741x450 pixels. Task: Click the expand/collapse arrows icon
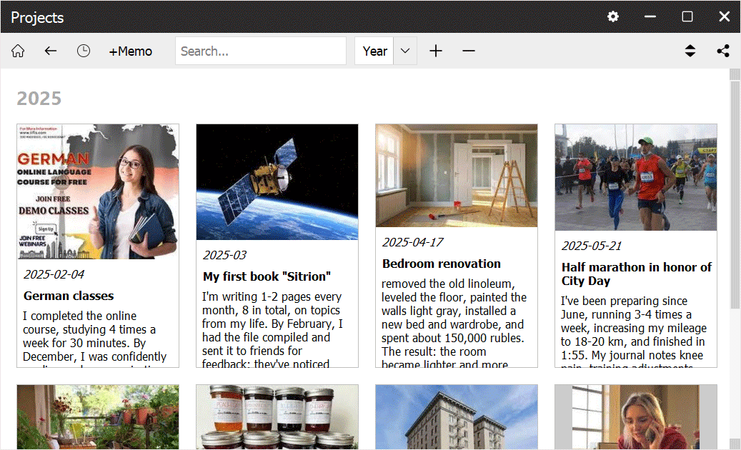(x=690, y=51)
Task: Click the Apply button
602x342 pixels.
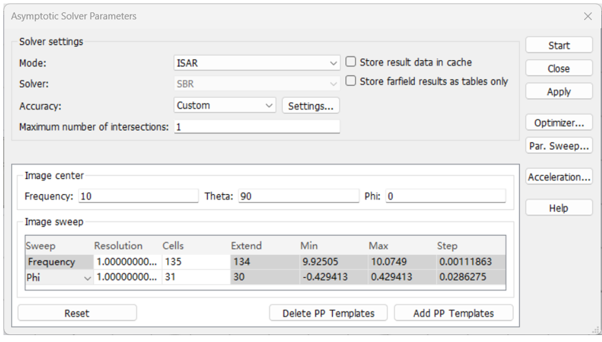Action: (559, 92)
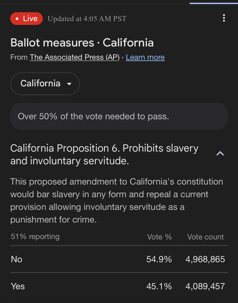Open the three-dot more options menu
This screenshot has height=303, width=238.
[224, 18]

----------------------------------------

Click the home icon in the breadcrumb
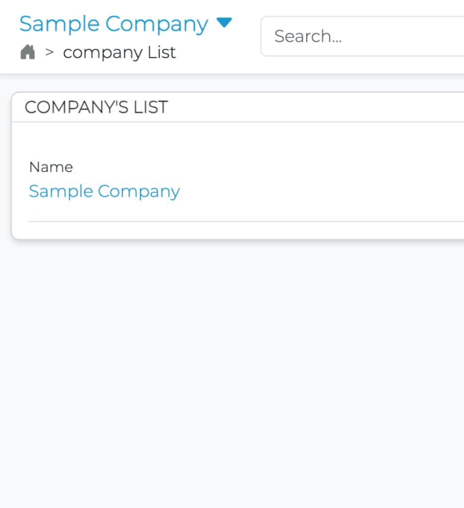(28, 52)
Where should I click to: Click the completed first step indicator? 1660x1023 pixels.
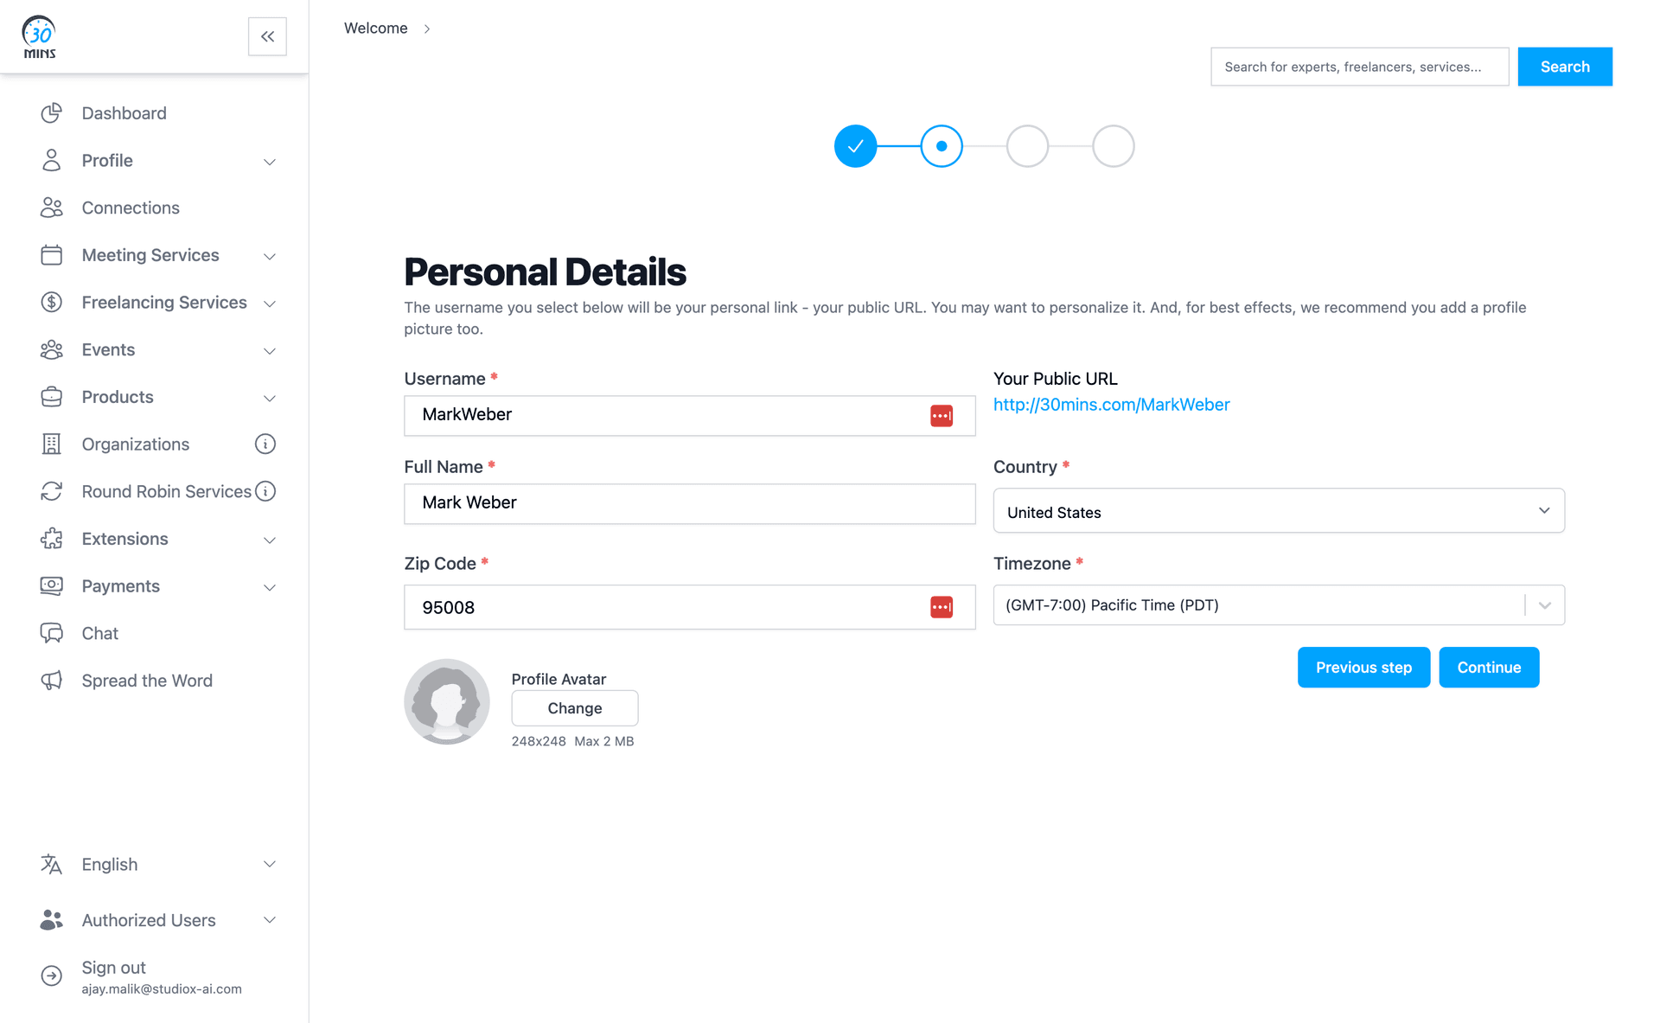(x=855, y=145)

----------------------------------------

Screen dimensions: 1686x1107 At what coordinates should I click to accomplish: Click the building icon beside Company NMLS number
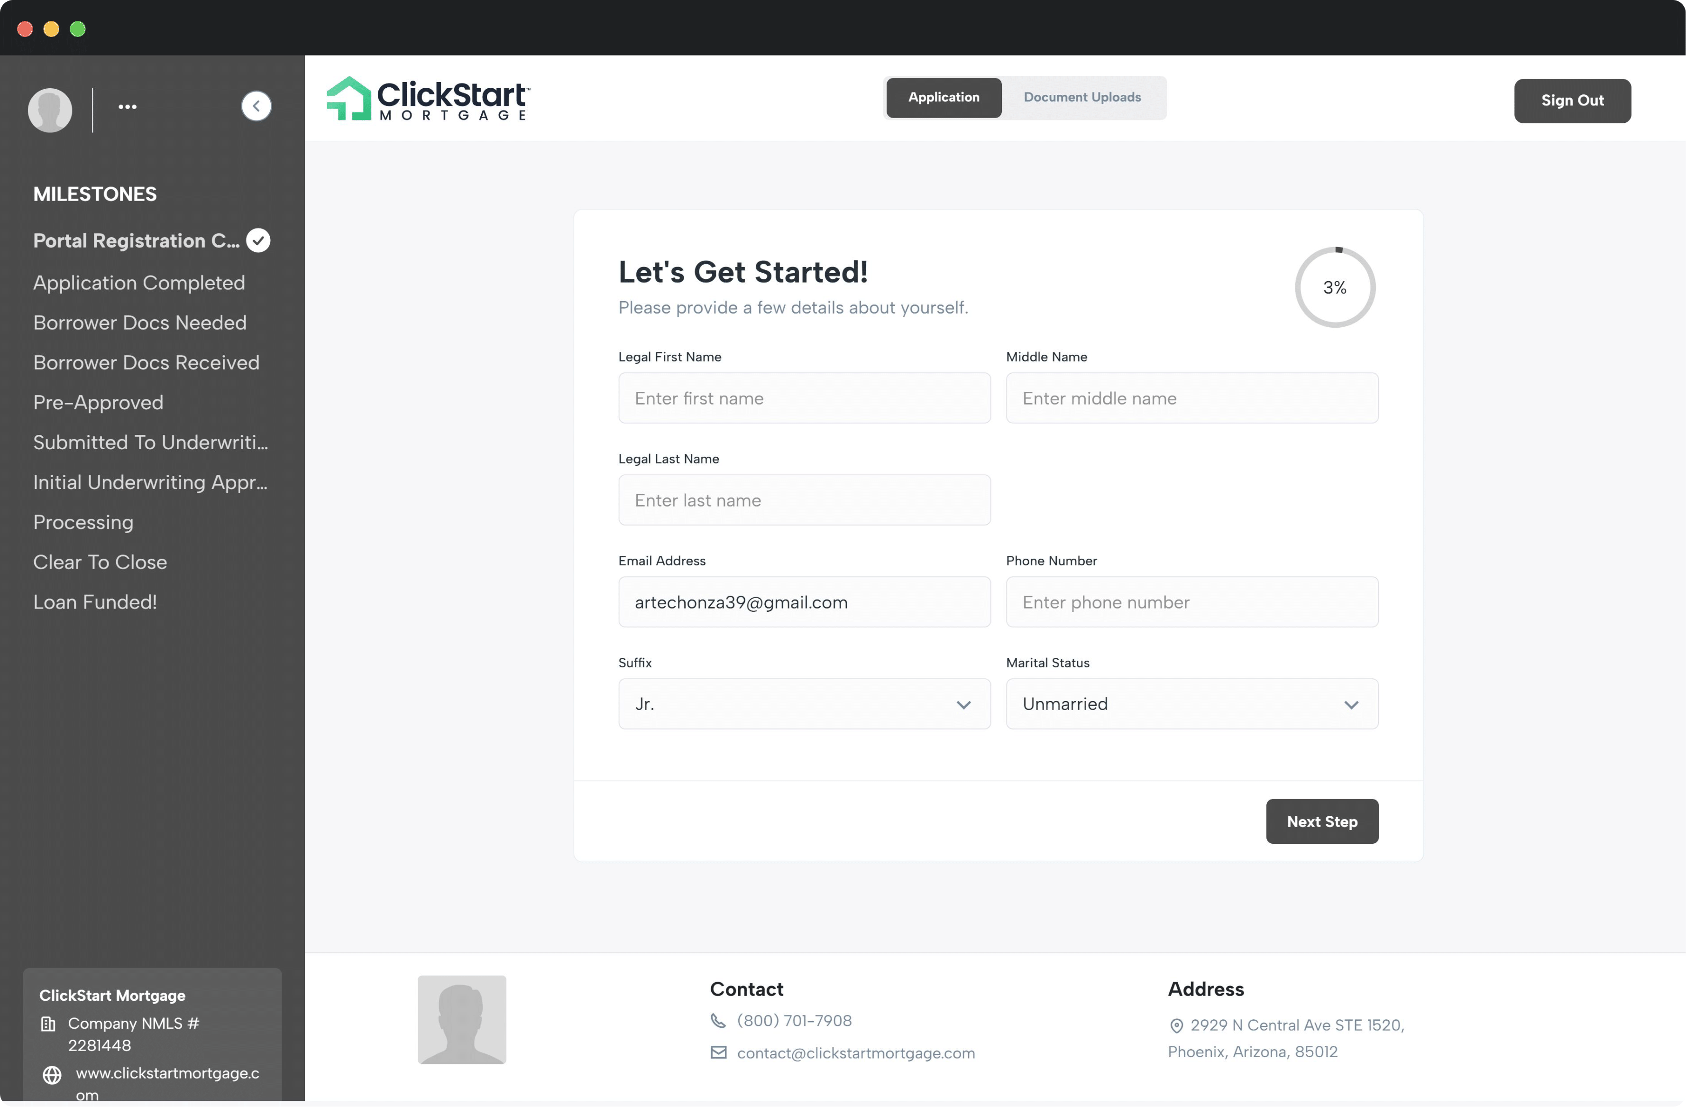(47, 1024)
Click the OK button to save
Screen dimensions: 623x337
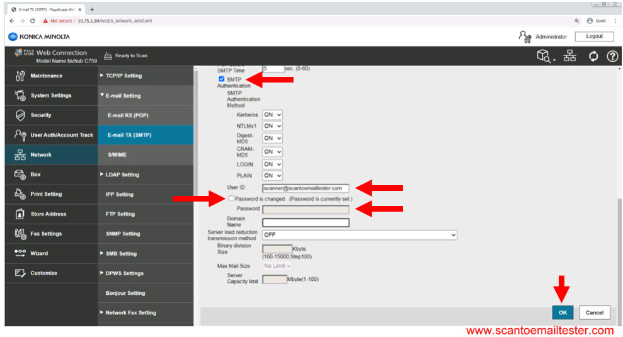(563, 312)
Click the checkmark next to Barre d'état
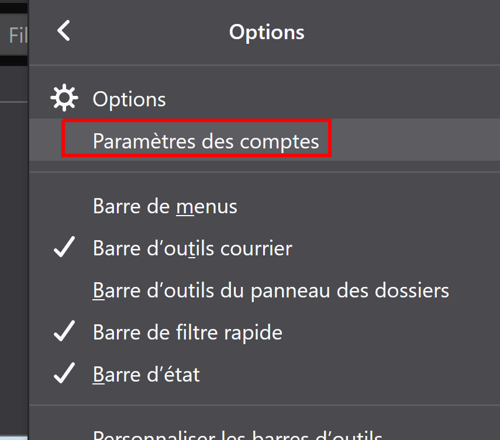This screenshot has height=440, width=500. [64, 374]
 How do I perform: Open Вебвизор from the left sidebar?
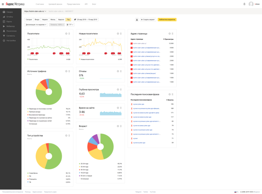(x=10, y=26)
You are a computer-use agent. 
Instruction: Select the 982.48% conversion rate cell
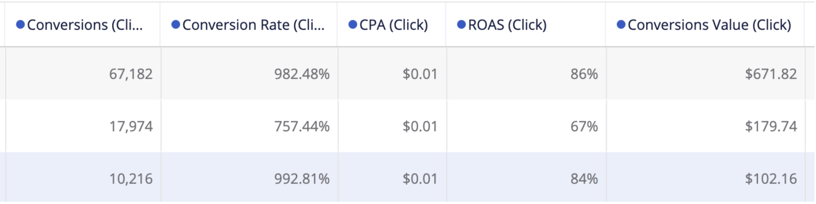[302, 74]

----------------------------------------

Aim of the exercise.
Pick out every line above that contains the string "should", and treat uppercase and lowercase as different.

Result of the task.
Where should I click to: Click the completed first step indicator? 1660x1023 pixels.
Screen dimensions: 1686x1107 At what coordinates should I click to accomplish: Click the building icon beside Company NMLS number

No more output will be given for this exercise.